**TRY IT**: Search the entries below for the line containing "This screenshot has width=1218, height=764."; from there to the end, return every line exactly and add nothing.

**PROVIDED RECORDS**:

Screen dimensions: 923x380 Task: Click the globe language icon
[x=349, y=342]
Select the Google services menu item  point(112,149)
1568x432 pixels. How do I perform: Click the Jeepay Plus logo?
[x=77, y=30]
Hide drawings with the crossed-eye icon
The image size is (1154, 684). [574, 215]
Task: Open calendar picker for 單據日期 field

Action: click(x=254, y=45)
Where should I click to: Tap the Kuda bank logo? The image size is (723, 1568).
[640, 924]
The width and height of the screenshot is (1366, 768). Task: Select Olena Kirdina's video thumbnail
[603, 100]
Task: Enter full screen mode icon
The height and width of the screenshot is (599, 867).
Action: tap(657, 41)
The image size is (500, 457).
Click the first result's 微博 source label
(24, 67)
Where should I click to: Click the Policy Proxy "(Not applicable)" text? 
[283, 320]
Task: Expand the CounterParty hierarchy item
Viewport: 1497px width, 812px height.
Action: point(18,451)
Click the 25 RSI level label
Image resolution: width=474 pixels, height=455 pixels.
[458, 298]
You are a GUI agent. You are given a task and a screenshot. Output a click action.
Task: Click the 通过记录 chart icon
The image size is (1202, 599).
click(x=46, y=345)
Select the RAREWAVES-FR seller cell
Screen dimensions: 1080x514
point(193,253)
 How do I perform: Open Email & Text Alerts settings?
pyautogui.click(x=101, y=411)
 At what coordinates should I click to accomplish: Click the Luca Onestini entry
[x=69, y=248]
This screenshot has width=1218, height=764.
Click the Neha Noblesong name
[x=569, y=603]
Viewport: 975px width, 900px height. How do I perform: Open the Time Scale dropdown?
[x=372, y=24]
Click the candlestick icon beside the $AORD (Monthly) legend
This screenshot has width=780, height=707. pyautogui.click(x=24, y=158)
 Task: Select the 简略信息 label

**REPLY TO THE EXERCISE**:
This screenshot has width=1218, height=764.
Click the Neha Noblesong name
[x=569, y=603]
Viewport: 975px width, 900px height. How do I perform: Open the Time Scale dropdown?
[x=372, y=24]
Click the candlestick icon beside the $AORD (Monthly) legend
This screenshot has width=780, height=707. pyautogui.click(x=24, y=158)
 Task: Select the 简略信息 label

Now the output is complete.